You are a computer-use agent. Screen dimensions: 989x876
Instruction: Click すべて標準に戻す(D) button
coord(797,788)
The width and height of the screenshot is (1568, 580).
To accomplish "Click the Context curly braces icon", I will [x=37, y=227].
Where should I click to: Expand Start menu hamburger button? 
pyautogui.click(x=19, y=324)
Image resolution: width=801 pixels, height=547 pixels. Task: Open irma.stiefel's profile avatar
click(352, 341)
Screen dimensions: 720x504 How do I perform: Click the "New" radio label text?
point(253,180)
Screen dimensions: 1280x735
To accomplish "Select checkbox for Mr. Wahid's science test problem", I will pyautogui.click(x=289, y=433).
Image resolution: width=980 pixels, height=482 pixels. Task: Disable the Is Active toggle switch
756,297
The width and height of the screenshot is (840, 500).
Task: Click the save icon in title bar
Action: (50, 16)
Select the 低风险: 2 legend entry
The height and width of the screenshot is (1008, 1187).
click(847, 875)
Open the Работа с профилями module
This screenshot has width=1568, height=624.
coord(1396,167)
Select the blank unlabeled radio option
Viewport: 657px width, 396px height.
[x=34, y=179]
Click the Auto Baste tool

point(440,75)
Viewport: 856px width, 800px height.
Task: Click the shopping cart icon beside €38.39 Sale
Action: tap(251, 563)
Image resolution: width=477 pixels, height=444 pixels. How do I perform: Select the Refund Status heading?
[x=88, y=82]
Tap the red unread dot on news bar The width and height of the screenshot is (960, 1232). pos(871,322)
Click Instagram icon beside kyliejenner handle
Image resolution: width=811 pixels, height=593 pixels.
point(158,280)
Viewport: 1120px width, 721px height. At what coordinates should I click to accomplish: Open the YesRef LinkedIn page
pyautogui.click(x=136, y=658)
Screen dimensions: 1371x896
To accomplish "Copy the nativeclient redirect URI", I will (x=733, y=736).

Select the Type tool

> **YOUR INSTRUCTIONS**
Begin with the line that contains "Image resolution: width=980" and end with the last line of the material above. Set down that range exactly.

> **RESPONSE TO THIS TASK**
Image resolution: width=980 pixels, height=482 pixels. Task: Disable the Is Active toggle switch
756,297
The width and height of the screenshot is (840, 500).
Task: Click the save icon in title bar
Action: (50, 16)
Select the 低风险: 2 legend entry
The height and width of the screenshot is (1008, 1187).
click(847, 875)
Open the Работа с профилями module
This screenshot has width=1568, height=624.
coord(1396,167)
Select the blank unlabeled radio option
Viewport: 657px width, 396px height.
[x=34, y=179]
Click the Auto Baste tool

point(440,75)
Viewport: 856px width, 800px height.
Task: Click the shopping cart icon beside €38.39 Sale
Action: tap(251, 563)
Image resolution: width=477 pixels, height=444 pixels. How do I perform: Select the Refund Status heading?
[x=88, y=82]
Tap the red unread dot on news bar The width and height of the screenshot is (960, 1232). pos(871,322)
Click Instagram icon beside kyliejenner handle
Image resolution: width=811 pixels, height=593 pixels.
point(158,280)
Viewport: 1120px width, 721px height. At what coordinates should I click to accomplish: Open the YesRef LinkedIn page
pyautogui.click(x=136, y=658)
Screen dimensions: 1371x896
To accomplish "Copy the nativeclient redirect URI", I will (x=733, y=736).

Select the Type tool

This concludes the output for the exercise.